### Records supplied:
⁂

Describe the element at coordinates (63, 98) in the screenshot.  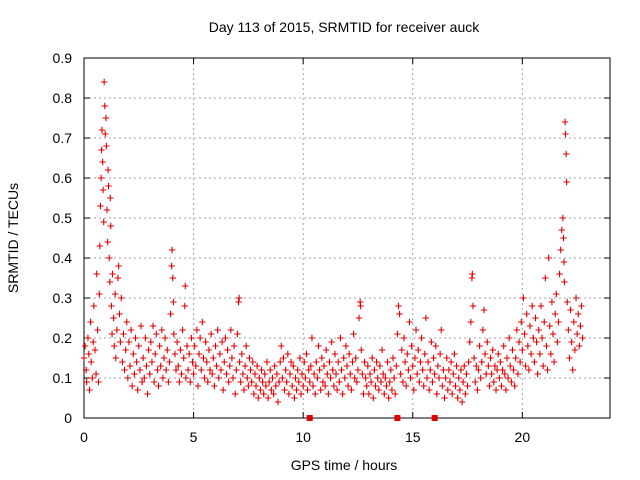
I see `y-tick-label: 0.8` at that location.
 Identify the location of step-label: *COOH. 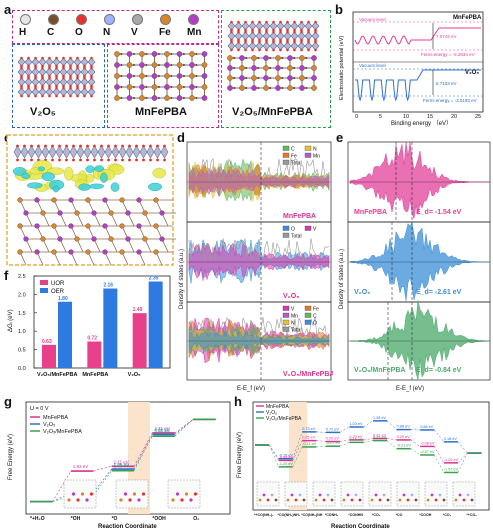
(426, 515).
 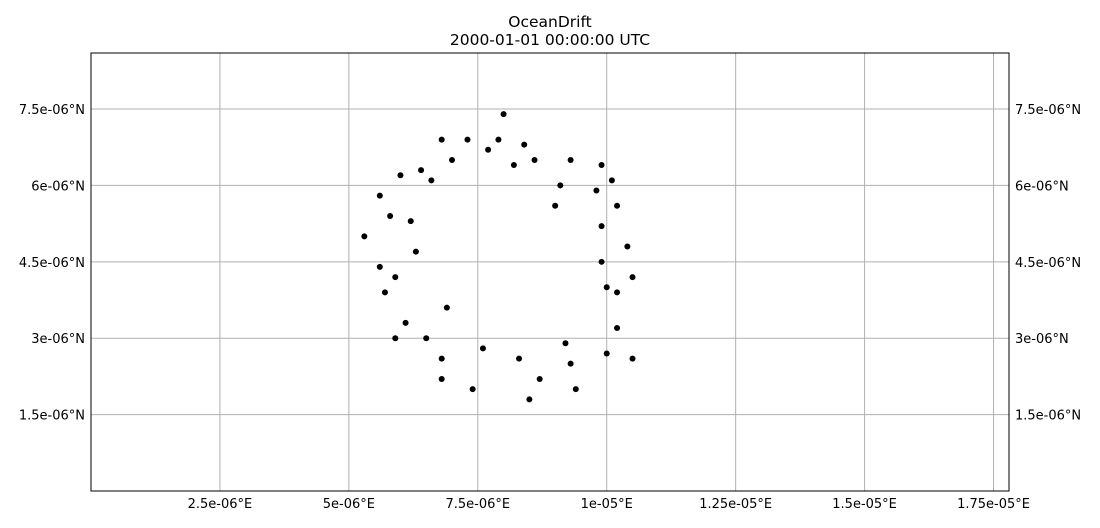 I want to click on chart-title: OceanDrift, so click(x=550, y=22).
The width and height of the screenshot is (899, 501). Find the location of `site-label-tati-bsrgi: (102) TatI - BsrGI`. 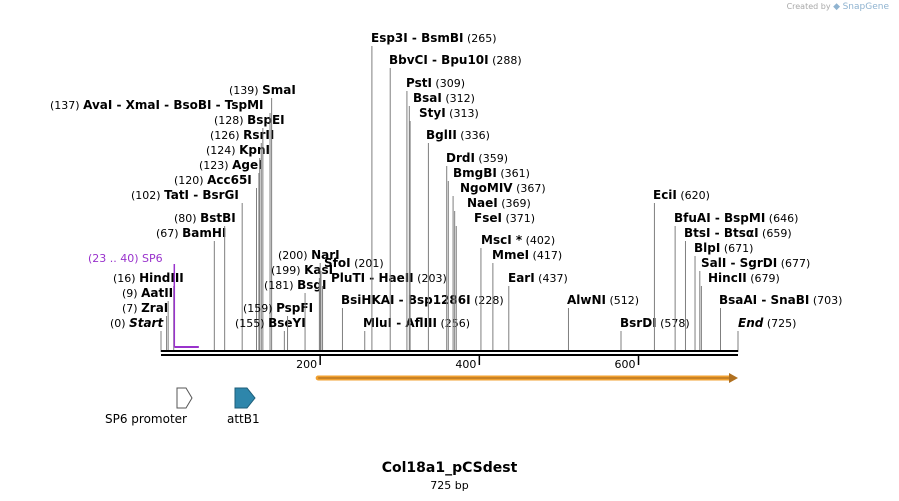

site-label-tati-bsrgi: (102) TatI - BsrGI is located at coordinates (185, 195).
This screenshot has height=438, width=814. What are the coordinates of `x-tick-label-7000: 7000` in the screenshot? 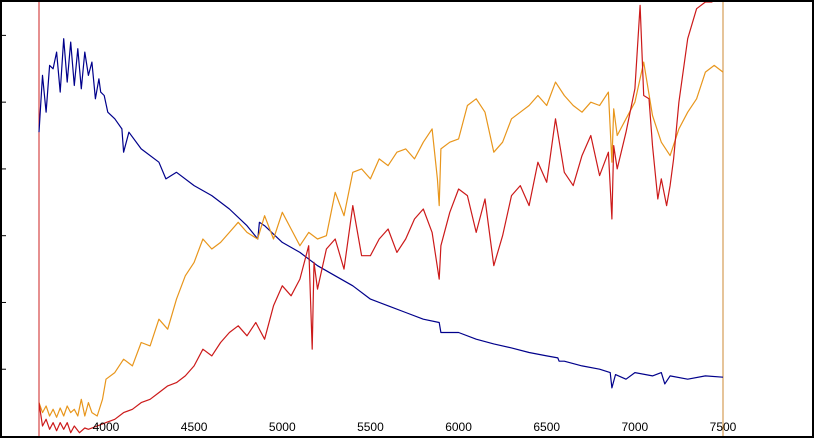 It's located at (636, 427).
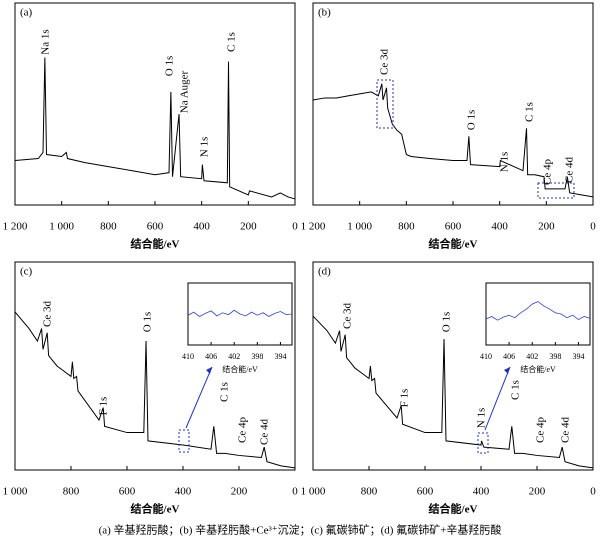 The image size is (600, 544). What do you see at coordinates (46, 42) in the screenshot?
I see `peak-label: Na 1s` at bounding box center [46, 42].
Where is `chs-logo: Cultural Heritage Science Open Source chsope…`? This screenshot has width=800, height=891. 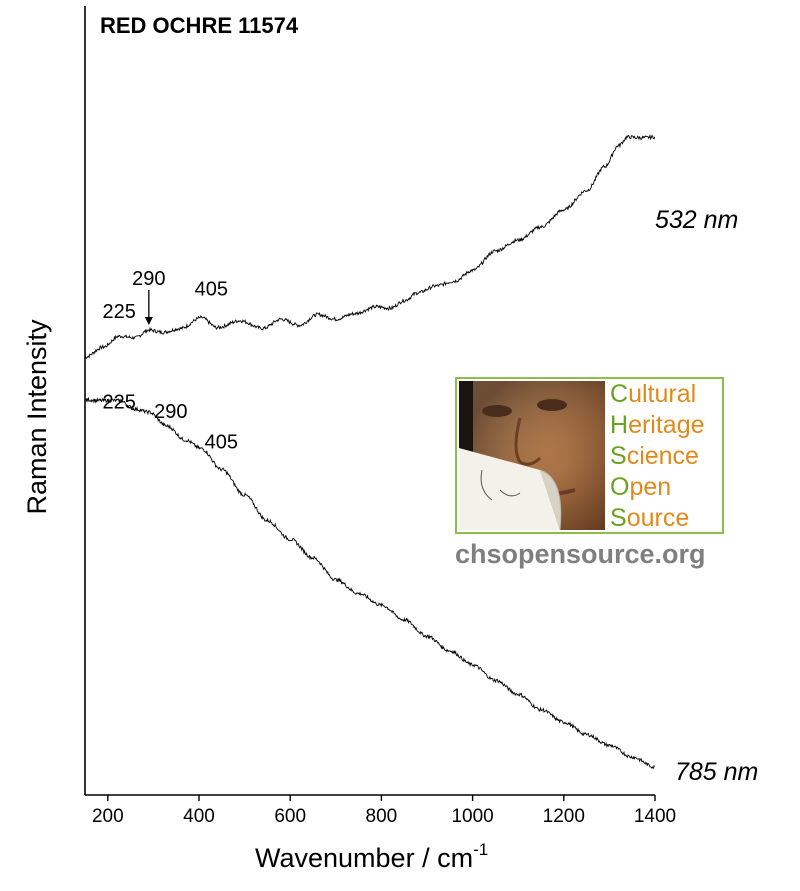
chs-logo: Cultural Heritage Science Open Source chsope… is located at coordinates (590, 473).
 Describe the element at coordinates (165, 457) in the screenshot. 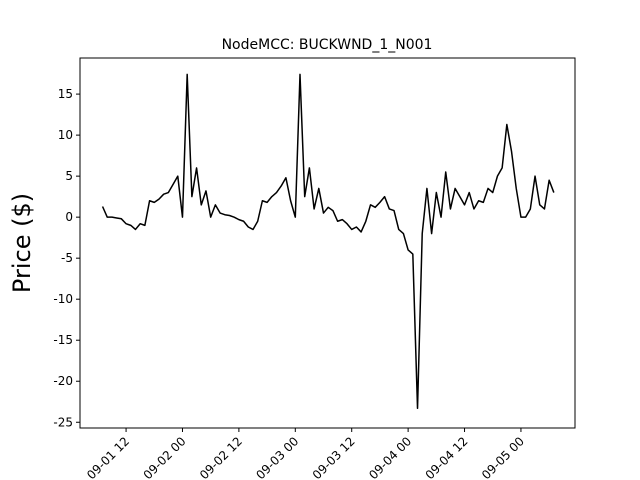

I see `x-tick-label: 09-02 00` at that location.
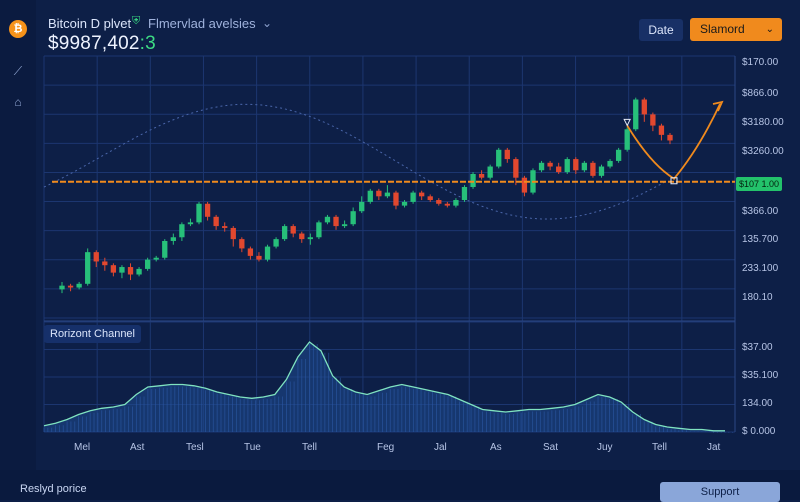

⁂

### Problem to work on:
Rewrite the entries from the line containing "The width and" up to and including the line containing "site-label-tati-bsrgi: (102) TatI - BsrGI is", changing "screenshot" to "image" and keeping everything else the same. Give only those lines, without the pictures.

### Worked solution:
The width and height of the image is (899, 501). Find the location of `site-label-tati-bsrgi: (102) TatI - BsrGI`. 

site-label-tati-bsrgi: (102) TatI - BsrGI is located at coordinates (185, 195).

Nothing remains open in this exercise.